All Restaurants in Évora
Every listing ranked by occasion — from Michelin-starred tasting rooms to the neighbourhood tables the locals keep quiet about.
Top 5 in Évora
Restaurante Fialho
The Évora institution that defines Alentejo cooking — eighty years of game, lamb and an encyclopedic wine cellar.
Botequim da Mouraria
Nine counter seats and no reservations — the Canelas family's eighty-year-old hole in the wall is the cult Alentejo address.
Tasquinha do Oliveira
Twenty-two seats, no menu, just whatever Manuela cooked that morning — Évora's most personal table.
Origens Restaurante
The modern face of Évora — chef Sara Catarina's tasting menu reinterprets Alentejo for the twenty-first century.
M'AR De AR Aqueduto Restaurant
The walled-garden dining of Évora's grandest hotel — under a sixteenth-century aqueduct, by candlelight.
Dining in Évora
Évora sits at the centre of the Alentejo plain, an hour and a half east of Lisbon, and is widely considered the gastronomic capital of southern Portugal. The walled UNESCO old town is small — barely a kilometre across — and the dining concentration within those walls is remarkable. Two of Portugal's most legendary regional restaurants, Fialho and Botequim da Mouraria, have been operating continuously here since the 1940s.

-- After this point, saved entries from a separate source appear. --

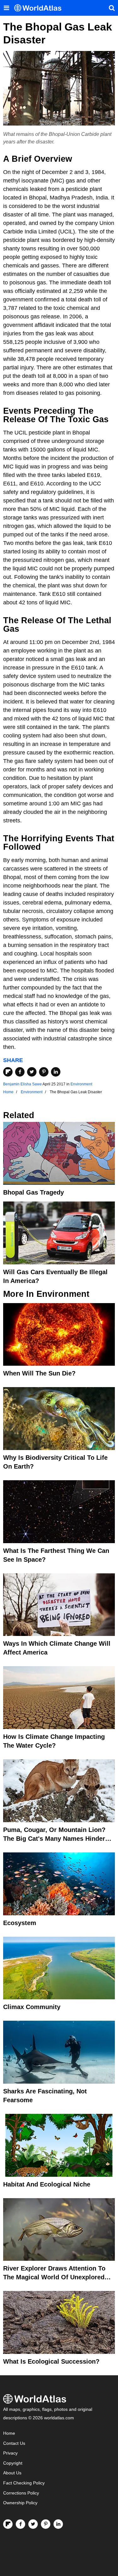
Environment (81, 1084)
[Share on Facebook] (20, 1072)
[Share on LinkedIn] (55, 1072)
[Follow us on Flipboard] (8, 2524)
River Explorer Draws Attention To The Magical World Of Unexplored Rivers (54, 2277)
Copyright (12, 2463)
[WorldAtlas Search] (112, 8)
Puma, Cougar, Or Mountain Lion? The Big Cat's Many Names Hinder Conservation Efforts (54, 1838)
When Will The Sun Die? (39, 1373)
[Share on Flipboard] (8, 1072)
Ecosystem (19, 1922)
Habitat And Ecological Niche (46, 2184)
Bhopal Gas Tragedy (33, 1192)
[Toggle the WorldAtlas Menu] (6, 8)
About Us (12, 2473)
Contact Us (14, 2443)
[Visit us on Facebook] (20, 2524)
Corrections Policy (21, 2493)
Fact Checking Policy (24, 2483)
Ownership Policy (20, 2502)
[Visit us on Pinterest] (45, 2524)
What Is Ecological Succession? (51, 2361)
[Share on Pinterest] (43, 1072)
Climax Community (31, 2006)
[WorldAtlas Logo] (40, 8)
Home (9, 2433)
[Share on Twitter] (32, 1072)
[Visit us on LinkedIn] (58, 2524)
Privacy (10, 2453)
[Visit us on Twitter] (33, 2524)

Alentejo cuisine is one of Portugal's most distinctive — heavy on bread (the porous, dense Alentejo loaf), pork (especially porco preto, the black Iberian pig), olive oil, herbs, and game. Açorda, a bread soup; carne de porco à alentejana with clams; black pork cheeks slow-cooked in red wine; and the celebrated migas of cornbread, herbs and garlic. The region's wines — full-bodied reds from Reguengos, Borba and Redondo — are among the best value in Europe.
The dining scene clusters tightly around the Praça do Giraldo, the Roman Temple of Diana and the cathedral. Most restaurants are walking distance, and the city's population of barely 50,000 means that reservations are usually possible with a few days' notice. The institutional addresses — Fialho, Mouraria, Tasquinha do Oliveira — book up further ahead.
Centro Histórico for the institutional addresses; Mouraria for the historic Moorish quarter; the Roman Temple area for the modern openings; outside the walls for newer wine-bar concepts.
Book Fialho and Botequim da Mouraria two to three weeks ahead. Most others can be reserved one week ahead.
Service is included. An extra €2–3 per person for warm service is appreciated.